Si fermò di fronte a lei, poggiando le mani sui fianchi e traendo un profondo respiro.
«Già finito?» chiese lei, cercando di mascherare il suo imbarazzo. Il pensiero che lui potesse averla vista…
«Senti Sveva, non ce l’ho con te. Scusami se sono stato scortese. Vuoi… fare una passeggiata con me?»
Sveva avvertì tutto il corpo rilassarsi. Annuì mentre vedeva spuntare finalmente un sorriso sulle labbra di Kieran.
«È per via della rottura con Evangeline che sei così scontroso?»
Kieran si mosse verso il folto del bosco e lei lo seguì. Grossi pini costeggiavano il sentiero buio, illuminato qua e là dai raggi di sole ancora troppo deboli. Il freddo penetrava nelle ossa e Sveva rabbrividì.

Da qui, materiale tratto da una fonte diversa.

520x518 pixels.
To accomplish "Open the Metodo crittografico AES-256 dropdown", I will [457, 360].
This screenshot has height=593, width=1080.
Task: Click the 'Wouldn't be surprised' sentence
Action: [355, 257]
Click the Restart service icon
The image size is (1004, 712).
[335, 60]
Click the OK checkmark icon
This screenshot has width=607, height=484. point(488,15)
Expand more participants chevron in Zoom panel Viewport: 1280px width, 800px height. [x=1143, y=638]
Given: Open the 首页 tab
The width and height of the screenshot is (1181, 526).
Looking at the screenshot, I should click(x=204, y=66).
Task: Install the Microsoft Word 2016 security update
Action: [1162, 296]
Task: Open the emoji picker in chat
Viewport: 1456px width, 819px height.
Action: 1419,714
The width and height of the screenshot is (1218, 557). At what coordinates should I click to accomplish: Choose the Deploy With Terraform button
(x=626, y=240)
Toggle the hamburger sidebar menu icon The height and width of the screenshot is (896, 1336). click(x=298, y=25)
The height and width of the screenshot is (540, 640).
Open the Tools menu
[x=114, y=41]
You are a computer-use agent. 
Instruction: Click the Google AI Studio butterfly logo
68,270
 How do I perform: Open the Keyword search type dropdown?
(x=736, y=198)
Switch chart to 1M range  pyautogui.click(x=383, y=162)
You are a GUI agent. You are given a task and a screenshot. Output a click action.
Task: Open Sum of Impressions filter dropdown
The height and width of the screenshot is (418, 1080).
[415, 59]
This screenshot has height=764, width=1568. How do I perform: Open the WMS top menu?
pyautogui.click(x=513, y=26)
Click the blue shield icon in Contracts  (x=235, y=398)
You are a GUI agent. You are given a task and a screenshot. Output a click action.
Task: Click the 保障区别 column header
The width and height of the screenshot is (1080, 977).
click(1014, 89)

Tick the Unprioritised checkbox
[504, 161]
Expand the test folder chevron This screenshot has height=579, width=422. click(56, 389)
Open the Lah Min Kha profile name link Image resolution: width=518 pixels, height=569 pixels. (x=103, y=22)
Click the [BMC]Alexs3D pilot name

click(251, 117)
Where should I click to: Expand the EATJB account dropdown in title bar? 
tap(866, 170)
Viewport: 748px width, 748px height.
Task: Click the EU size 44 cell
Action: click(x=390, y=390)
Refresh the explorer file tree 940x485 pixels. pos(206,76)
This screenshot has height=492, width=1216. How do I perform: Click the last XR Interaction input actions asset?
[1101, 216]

«Con Eve non andava già da un po’» girò la testa verso di lei. «Mi stanno succedendo delle cose… che non so definire.»
Anche Sveva lo guardò. Negli occhi brillava una luce diversa.  «Che tipo di cose?»
«A te non è mai capitato di trovarti all’improvviso a vivere qualcosa che non ti saresti mai aspettata e non riuscire a capire cosa accade perché è tutto veloce? Come se fossi travolta da una valanga di sensazioni a cui non sai, o forse non vuoi, dare un nome? È così che mi sento in questi giorni.»
Sveva sembrò rifletterci un attimo. «Anche io ho chiuso una storia importante da poco. Da sei mesi. Credevo che non sarei mai riuscita a superarla e invece è successo. Così, all’improvviso. Mi sono svegliata ieri mattina e il macigno che mi portavo dietro non c’era più, svanito completamente. E mi sono sentita stordita, mi sento ancora stordita, per questo non sono riuscita a dormire stanotte. È come se non mi riconoscessi più. Forse… forse è quello che sta succedendo anche a te. Forse la fine della tua storia ti ha messo davanti a nuove prospettive e ti senti disorientato.»
Kieran guardò dritto davanti a sé e Sveva fissò per un po' il suo profilo. C’era qualcosa di delicato in quei lineamenti duri.
«Già. Forse sono solo disorientato.» Era come se lo stesse dicendo a se stesso più che a lei. Smise di fissare l’orizzonte di tronchi e rivolse di nuovo lo sguardo su Sveva. «Come mai proprio ieri mattina?»
Ma lei non rispose, aveva un altro quesito che le premeva. «Sono davvero così antipatica secondo te?»
Lui fu preso alla sprovvista. Aggrottò la fronte, perplesso. «Cosa? No, non… Ah. È per quello che ho detto ieri sera? Era solo una battuta, Sveva. Non lo penso veramente. Non lo penso più.»
«Non sembrava una battuta.»
«È proprio questo il tuo problema: la totale mancanza di senso dell’umorismo.»
«Sei tu ad avere un senso dell’umorismo strano.»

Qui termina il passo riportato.